The Opening of the International Library of Fashion Research Makes Oslo a Destination for the Style Set

The core of the collection is a gift from Olsen’s mentor of many years, brand expert and cultural theorist Steven Mark Klein, who died last year. “He’s been very present in our minds over the course of these days,” notes the curator. Included in the holdings are books and magazines and rare commercial printed matter and ephemera like invitations, printed lookbooks, and show notes. The latter are the subject of the inaugural exhibition, curated by Olsen and her frequent collaborator Jeppe Ugelvig. (Full disclosure, part of my own collection will soon take up residence at the ILFR.)

A display case at the library.

Photo: @maggull / Courtesy of International Library of Fashion Research

A display case at the library.

Photo: @maggull / Courtesy of International Library of Fashion Research

Originally created for and by select members of the fashion community, the commercial printed matter housed in the new library was often of incredibly high quality and costly, and it continues to have an influence that is far greater than its distribution ever was. “What’s interesting for me is to see that fashion printed matter has essentially been incredibly important within visual culture,” says Olsen.

ILFR lab coats and apron designed by Morteza Vaseghi.

Photo: @maggull / Courtesy of International Library of Fashion Research

Just 21, Olsen came of age in an era when fashion was already mostly paperless. The days of plastic boxes filled with seasonal lookbooks are long gone; her mission is to see that that type of content is not forgotten.
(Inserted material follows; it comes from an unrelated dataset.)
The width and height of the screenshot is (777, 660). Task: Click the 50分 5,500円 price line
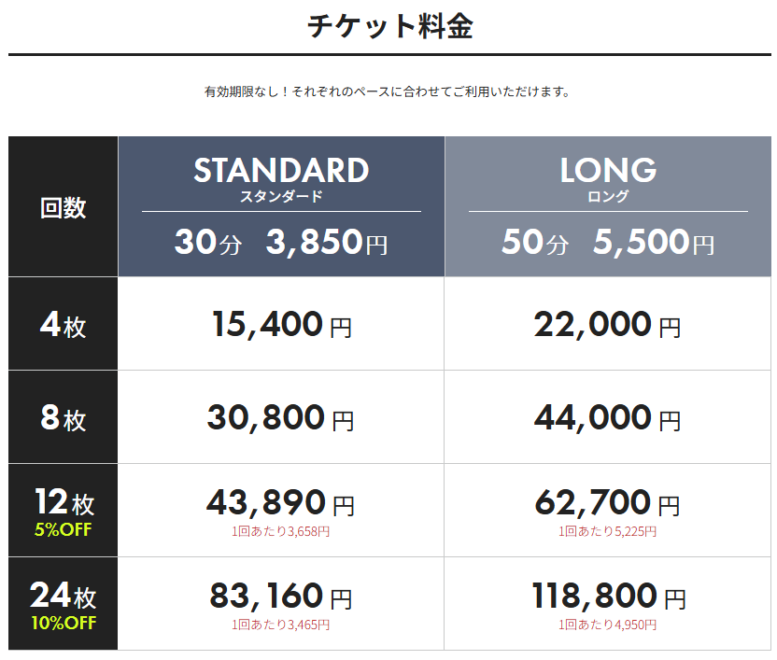click(608, 243)
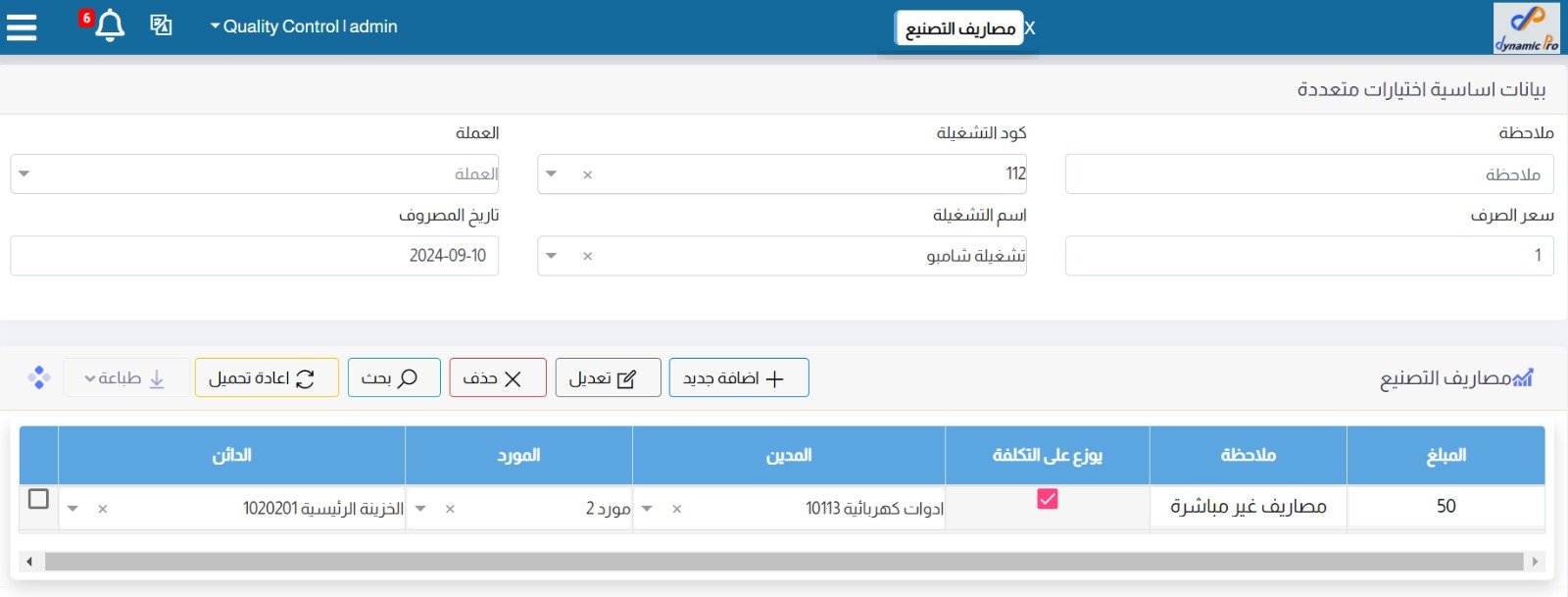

This curatorial work has already been happening piecemeal on digital platforms like Pinterest, Tumblr, and Instagram, where scans and screenshots of work on paper are swapped and shared, but usually not in full or with context.

Preservation is a separate impulse from nostalgia, a driving force in fashion these days. Olsen says she is engaged with “using the past in order to create a desired future,” and to that end many pieces in the collection are being digitized. The curator’s forward focus is represented in the community of emerging and experienced talents she’s building around the library. The glue that binds them is a shared—and present-tense—passion. “We’ve been talking a lot about cross-generationality in this project,” says Olsen. The glue that binds this community is “common references, common memories, common stories, and common people.”